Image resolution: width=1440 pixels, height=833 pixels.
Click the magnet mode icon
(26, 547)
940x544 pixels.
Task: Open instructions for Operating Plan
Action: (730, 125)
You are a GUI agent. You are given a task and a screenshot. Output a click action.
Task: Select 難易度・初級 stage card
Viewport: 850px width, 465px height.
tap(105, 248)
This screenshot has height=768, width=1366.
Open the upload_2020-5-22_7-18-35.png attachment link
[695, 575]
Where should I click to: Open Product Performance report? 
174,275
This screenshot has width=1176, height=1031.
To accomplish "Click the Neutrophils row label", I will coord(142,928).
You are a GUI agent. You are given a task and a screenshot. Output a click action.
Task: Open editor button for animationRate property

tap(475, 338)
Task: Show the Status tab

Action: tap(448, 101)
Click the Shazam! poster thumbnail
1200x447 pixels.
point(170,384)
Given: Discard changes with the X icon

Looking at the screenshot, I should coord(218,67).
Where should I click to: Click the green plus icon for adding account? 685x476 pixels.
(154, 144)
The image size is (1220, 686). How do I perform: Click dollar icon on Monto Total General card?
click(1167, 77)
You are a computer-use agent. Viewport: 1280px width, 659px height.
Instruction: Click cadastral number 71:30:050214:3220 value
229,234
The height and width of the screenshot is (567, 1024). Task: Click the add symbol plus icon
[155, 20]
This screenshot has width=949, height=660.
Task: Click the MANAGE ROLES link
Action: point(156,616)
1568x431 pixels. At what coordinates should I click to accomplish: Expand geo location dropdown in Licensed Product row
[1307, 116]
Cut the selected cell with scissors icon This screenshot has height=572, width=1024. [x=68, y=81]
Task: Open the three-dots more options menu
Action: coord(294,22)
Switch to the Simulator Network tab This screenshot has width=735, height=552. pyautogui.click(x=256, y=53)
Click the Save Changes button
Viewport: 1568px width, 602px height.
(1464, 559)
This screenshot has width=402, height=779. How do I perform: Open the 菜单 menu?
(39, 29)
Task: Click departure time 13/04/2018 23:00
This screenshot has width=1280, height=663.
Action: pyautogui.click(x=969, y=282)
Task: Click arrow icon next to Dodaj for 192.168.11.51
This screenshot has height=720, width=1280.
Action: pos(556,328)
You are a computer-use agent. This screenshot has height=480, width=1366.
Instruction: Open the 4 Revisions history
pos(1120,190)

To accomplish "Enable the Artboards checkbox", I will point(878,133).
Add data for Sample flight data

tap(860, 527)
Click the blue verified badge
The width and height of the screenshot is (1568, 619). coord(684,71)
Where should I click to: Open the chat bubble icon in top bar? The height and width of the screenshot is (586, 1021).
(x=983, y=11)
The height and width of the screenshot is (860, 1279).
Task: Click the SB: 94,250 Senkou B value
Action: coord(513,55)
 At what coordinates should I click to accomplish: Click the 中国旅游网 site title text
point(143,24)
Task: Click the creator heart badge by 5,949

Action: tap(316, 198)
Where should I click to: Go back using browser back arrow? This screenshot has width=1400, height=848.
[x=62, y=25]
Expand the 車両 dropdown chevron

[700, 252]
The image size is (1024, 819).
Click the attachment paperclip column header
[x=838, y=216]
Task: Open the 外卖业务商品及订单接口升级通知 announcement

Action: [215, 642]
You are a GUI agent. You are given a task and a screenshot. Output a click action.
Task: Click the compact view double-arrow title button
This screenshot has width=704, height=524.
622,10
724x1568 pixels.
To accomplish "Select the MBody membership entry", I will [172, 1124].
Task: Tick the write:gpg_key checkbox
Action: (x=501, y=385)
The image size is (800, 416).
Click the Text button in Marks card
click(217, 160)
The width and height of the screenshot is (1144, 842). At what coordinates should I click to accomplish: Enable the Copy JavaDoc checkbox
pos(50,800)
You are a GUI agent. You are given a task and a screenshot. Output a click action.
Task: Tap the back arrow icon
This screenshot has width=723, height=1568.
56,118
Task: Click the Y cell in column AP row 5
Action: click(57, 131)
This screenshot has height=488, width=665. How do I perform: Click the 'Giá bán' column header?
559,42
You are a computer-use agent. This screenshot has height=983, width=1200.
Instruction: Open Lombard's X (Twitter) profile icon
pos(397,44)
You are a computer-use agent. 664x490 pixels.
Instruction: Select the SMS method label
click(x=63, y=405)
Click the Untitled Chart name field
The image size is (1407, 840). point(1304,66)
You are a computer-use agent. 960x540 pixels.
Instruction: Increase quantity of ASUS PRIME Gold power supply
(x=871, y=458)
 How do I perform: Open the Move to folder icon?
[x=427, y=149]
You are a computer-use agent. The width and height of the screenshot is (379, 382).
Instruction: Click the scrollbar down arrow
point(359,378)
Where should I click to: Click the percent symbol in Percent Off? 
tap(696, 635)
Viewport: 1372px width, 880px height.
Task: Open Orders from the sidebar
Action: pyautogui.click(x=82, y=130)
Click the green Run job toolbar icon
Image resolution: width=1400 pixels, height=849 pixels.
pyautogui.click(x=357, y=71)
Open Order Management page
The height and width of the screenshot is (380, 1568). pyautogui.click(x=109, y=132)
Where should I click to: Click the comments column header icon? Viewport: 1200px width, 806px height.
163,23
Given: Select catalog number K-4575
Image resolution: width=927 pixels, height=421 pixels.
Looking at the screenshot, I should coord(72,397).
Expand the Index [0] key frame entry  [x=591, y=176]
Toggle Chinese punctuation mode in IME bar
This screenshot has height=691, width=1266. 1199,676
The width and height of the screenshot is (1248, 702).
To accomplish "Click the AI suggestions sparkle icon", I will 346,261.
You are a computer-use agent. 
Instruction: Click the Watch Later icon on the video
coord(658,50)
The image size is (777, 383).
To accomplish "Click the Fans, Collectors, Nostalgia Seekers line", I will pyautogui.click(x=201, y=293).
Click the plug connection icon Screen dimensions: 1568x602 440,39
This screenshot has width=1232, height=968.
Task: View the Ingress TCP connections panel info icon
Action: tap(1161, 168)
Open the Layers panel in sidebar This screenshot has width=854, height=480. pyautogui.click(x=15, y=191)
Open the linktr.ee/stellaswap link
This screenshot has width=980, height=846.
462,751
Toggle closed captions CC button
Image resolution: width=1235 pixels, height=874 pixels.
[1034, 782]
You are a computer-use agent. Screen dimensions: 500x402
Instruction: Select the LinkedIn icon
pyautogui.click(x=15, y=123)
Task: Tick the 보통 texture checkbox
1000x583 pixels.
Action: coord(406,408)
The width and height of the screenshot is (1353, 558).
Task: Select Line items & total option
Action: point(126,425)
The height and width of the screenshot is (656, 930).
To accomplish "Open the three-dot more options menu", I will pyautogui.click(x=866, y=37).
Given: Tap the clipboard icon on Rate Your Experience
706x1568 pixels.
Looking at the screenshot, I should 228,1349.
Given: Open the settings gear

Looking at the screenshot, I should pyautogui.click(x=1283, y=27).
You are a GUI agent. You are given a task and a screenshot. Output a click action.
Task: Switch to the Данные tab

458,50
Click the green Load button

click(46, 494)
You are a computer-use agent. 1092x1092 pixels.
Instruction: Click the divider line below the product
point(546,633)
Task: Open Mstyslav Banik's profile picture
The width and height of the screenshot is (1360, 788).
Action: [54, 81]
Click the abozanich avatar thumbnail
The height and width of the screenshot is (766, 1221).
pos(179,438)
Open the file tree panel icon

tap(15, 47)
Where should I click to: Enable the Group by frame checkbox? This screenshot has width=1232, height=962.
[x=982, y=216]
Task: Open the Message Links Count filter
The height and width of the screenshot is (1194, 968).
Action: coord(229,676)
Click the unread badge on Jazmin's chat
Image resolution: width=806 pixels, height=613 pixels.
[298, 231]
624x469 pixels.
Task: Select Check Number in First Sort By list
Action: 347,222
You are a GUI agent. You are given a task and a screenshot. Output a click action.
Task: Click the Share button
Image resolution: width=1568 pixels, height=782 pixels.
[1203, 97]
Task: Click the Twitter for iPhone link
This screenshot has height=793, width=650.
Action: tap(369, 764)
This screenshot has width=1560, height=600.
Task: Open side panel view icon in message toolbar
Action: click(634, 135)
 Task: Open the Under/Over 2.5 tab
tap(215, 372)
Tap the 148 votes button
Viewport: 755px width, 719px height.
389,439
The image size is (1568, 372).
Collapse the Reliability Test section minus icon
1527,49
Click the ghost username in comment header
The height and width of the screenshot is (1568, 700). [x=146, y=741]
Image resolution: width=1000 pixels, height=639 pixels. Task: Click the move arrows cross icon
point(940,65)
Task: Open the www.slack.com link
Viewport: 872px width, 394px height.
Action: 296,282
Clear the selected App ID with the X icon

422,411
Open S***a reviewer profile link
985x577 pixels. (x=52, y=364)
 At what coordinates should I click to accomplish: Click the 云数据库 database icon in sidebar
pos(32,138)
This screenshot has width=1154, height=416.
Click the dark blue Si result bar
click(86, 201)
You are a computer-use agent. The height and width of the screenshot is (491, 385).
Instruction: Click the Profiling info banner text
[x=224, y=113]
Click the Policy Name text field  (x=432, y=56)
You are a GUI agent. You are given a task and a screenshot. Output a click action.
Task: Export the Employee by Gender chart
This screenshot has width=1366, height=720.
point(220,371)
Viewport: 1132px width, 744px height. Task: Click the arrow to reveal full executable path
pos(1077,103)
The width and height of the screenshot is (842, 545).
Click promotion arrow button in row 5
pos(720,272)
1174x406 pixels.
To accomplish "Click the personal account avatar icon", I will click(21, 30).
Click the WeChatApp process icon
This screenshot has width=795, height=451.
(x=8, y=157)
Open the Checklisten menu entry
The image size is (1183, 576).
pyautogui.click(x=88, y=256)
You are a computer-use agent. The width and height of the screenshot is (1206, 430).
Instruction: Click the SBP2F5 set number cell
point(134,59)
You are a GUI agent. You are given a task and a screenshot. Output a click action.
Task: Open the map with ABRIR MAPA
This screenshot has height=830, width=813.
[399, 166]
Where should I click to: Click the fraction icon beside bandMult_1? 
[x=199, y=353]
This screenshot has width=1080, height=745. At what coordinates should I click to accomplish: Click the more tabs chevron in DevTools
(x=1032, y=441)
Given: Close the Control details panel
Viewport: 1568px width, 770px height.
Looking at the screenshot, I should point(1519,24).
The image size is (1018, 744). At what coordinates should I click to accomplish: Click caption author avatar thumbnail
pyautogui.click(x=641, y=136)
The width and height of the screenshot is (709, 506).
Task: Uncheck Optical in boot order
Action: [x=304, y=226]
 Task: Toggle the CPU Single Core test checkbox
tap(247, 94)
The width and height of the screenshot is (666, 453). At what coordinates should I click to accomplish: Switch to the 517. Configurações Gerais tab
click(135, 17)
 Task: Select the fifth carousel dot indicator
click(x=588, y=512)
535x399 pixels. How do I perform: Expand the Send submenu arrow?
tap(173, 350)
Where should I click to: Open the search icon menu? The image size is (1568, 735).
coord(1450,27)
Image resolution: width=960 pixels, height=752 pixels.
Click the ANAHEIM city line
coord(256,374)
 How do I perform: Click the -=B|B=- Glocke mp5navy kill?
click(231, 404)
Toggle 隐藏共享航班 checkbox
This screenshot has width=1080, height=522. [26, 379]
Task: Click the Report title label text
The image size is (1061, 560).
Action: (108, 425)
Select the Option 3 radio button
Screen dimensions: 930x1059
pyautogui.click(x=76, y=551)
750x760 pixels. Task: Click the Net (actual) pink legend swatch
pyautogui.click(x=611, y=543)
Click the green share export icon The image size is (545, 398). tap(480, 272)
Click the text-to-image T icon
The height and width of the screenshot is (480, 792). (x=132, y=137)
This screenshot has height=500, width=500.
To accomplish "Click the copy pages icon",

******************************

PROBLEM DETAILS: The reply should consist solely of the lines of the data, exact, from the opening line through the line with "Task: Select 難易度・初級 stage card", inclusive.

EXPECTED ANSWER:
Image resolution: width=1440 pixels, height=833 pixels.
Click the magnet mode icon
(26, 547)
940x544 pixels.
Task: Open instructions for Operating Plan
Action: (730, 125)
You are a GUI agent. You are given a task and a screenshot. Output a click action.
Task: Select 難易度・初級 stage card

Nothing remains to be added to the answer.